- _DIRECTIONS FOR THIS TASK_:
Reproduce the listing below with "center point" replaced by "midpoint" and everything else unchanged, and omit the pictures.

(begin)

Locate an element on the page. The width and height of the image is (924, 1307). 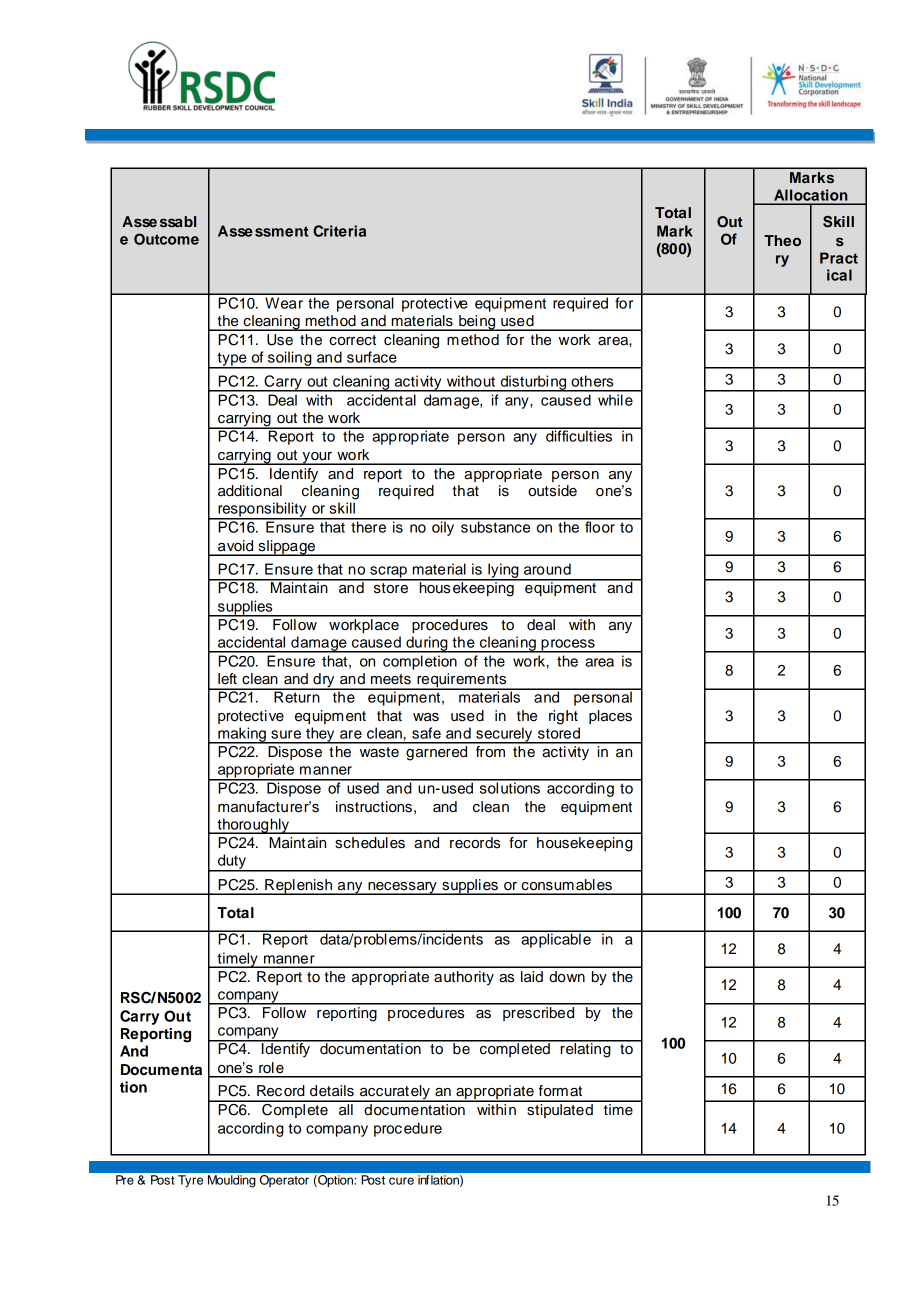
Theo is located at coordinates (782, 240).
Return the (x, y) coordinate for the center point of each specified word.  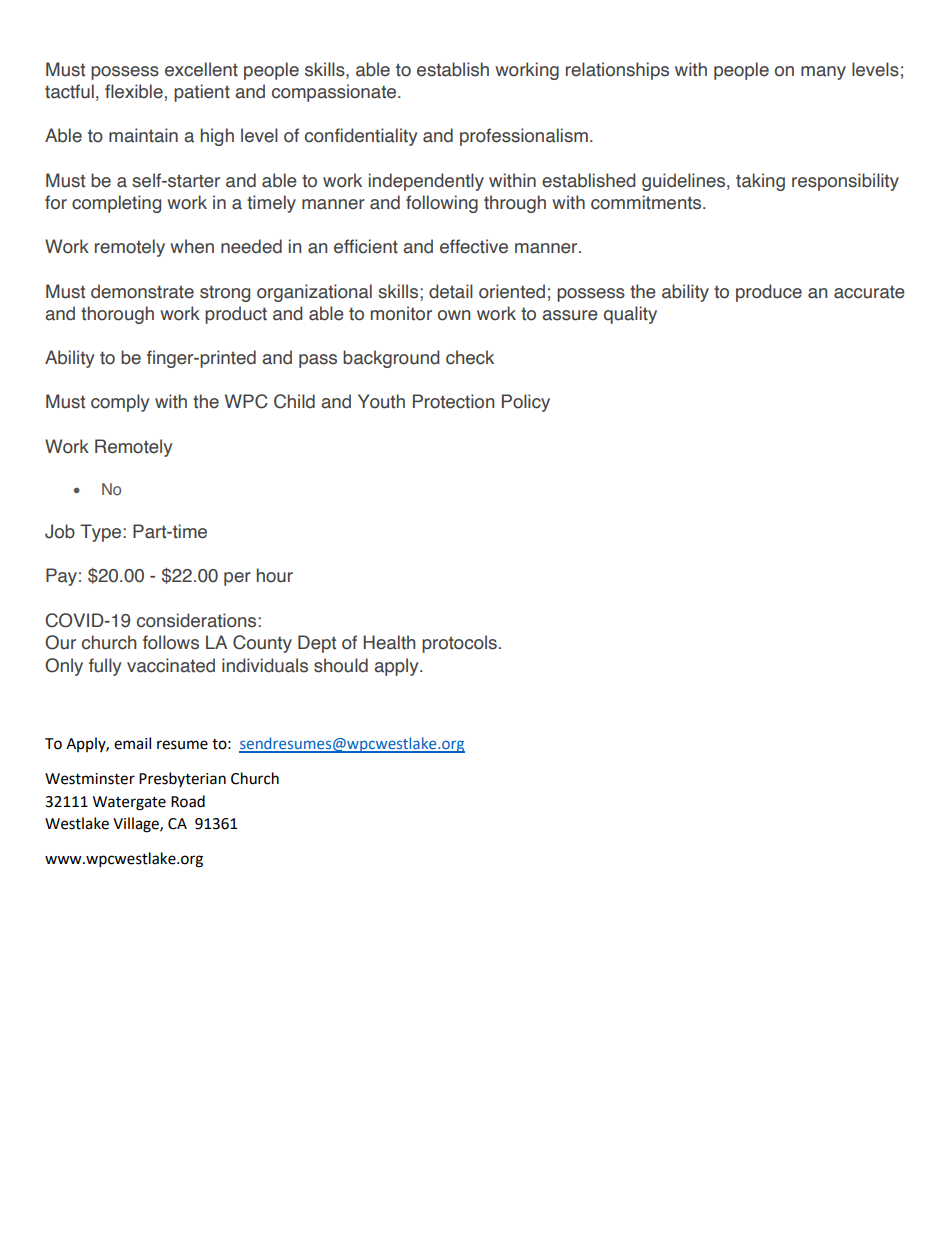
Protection (453, 401)
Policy (526, 403)
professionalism (524, 137)
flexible (134, 91)
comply (120, 403)
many (823, 73)
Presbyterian (182, 779)
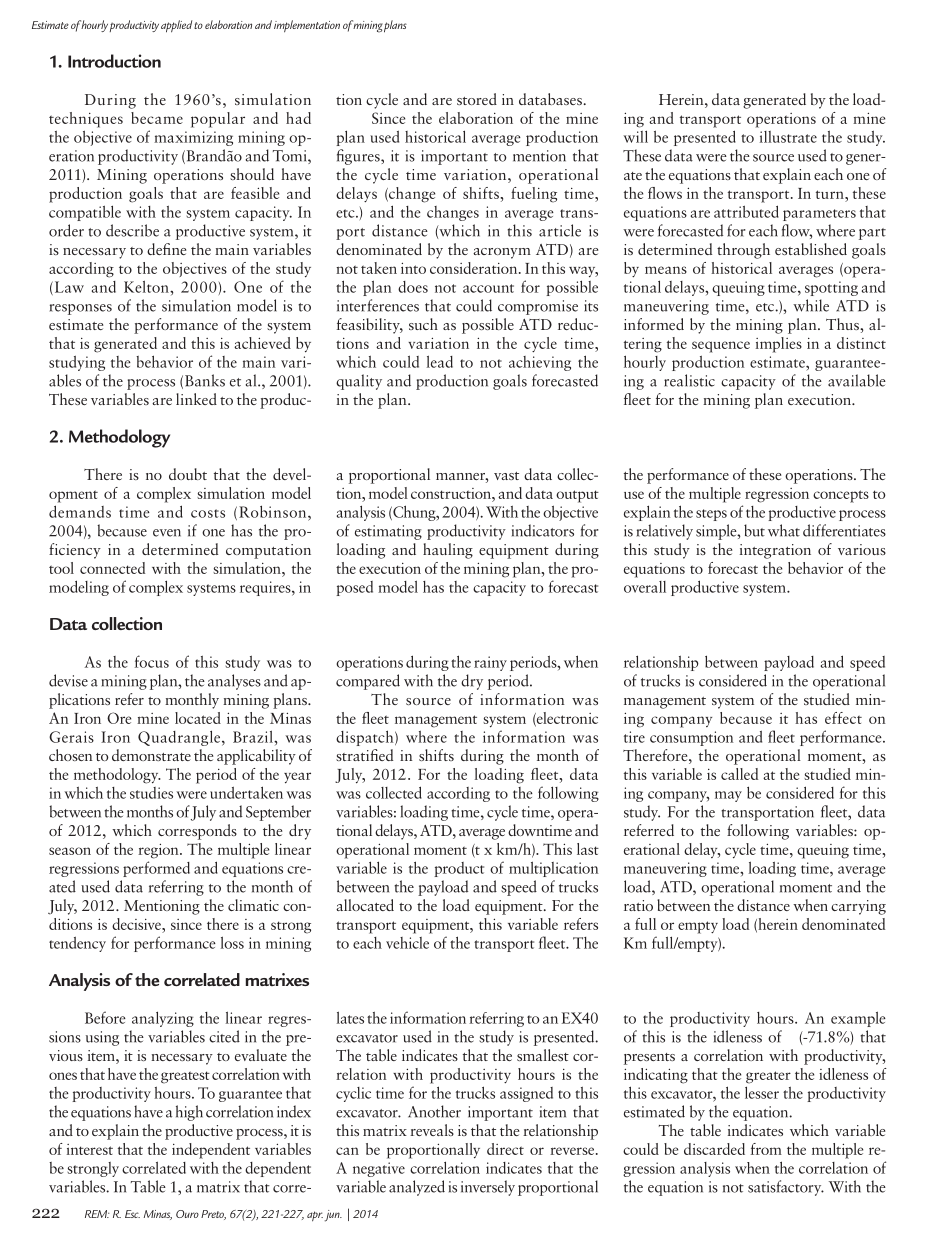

(end)

- _COMPLETE ANSWER_:
Locate an element on the page. The width and height of the image is (924, 1307). 
Theo is located at coordinates (782, 240).
Return the (x, y) coordinate for the midpoint of each specified word.  
Protection (453, 401)
Policy (526, 403)
professionalism (524, 137)
flexible (134, 91)
comply (120, 403)
many (823, 73)
Presbyterian (182, 779)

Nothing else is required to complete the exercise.